The next step after identifying potential fraud schemes is to list potential fraud symptoms, often known as red flags (Albrecht et al., 2006; Bao et al., 2022). Detectable trends or anomalies in data that could point to the existence of fraudulent behavior are known as fraud symptoms. They are early warning indicators that call for additional analytical testing and expert examination, but they do not prove fraud.

Typical fraud signs include duplicate payments, which may signal vulnerabilities in payment controls or intentional manipulation through repeated invoices or vendor data (Alharasis et al., 2025). Unusual transaction timing, such as entries made on holidays, close to the end of a period, or outside of regular business hours, may be an attempt to hide activity or bypass regulations. When round-number entries appear frequently in accounts that typically include variable amounts, they may indicate approximations or fraudulent transactions.

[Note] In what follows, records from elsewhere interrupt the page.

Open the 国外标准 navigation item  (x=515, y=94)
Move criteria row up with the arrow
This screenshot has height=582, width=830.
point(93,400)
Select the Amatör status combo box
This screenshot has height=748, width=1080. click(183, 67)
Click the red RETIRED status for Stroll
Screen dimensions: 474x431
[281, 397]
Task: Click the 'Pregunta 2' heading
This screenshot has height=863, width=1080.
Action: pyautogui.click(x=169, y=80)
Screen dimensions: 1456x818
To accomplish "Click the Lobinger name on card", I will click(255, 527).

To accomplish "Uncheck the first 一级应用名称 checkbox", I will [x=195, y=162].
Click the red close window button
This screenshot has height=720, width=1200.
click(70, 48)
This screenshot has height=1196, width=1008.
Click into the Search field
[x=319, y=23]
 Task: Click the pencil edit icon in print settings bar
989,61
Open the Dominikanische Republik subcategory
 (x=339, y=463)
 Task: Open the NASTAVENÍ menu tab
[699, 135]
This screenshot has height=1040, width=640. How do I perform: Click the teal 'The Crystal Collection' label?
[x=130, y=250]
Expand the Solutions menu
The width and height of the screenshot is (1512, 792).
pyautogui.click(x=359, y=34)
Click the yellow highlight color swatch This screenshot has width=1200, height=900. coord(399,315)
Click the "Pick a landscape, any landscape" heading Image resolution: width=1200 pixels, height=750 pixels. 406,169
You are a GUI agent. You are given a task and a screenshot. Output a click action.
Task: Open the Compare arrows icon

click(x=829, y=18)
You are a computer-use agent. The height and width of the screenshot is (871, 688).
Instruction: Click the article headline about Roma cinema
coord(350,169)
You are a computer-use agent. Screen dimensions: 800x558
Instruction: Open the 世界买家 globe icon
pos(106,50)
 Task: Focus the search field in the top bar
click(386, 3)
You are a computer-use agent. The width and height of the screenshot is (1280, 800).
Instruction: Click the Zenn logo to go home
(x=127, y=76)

Transactions that are reported slightly below approval levels are another significant indicator that could point to intentional structuring to get around authorization restrictions (Bello and Olufemi, 2024). Because these symptoms may be readily converted into analytical tests like time analysis, threshold analysis, and duplicate identification, they are crucial. Analysts establish a direct connection between data-driven testing and fraud risk assessment by methodically classifying fraud symptoms, which facilitates more targeted and efficient fraud detection.

References:

  • Albrecht WS, Albrecht CO, Albrecht CC, et al. (2006) Fraud examination: Thomson South-Western New York, NY.
  • Alharasis EE, Haddad H, Alhadab M, et al. (2025) Integrating forensic accounting in education and practices to detect and prevent fraud and misstatement: case study of Jordanian public sector. Journal of Financial Reporting and Accounting 23: 100-127.
  • Bao Y, Hilary G and Ke B. (2022) Artificial intelligence and fraud detection. Innovative Technology at the Interface of Finance and Operations: Volume I: 223-247.
  • Bello OA and Olufemi K. (2024) Artificial intelligence in fraud prevention: Exploring techniques and applications challenges and opportunities. Computer science & IT research journal 5: 1505-1520.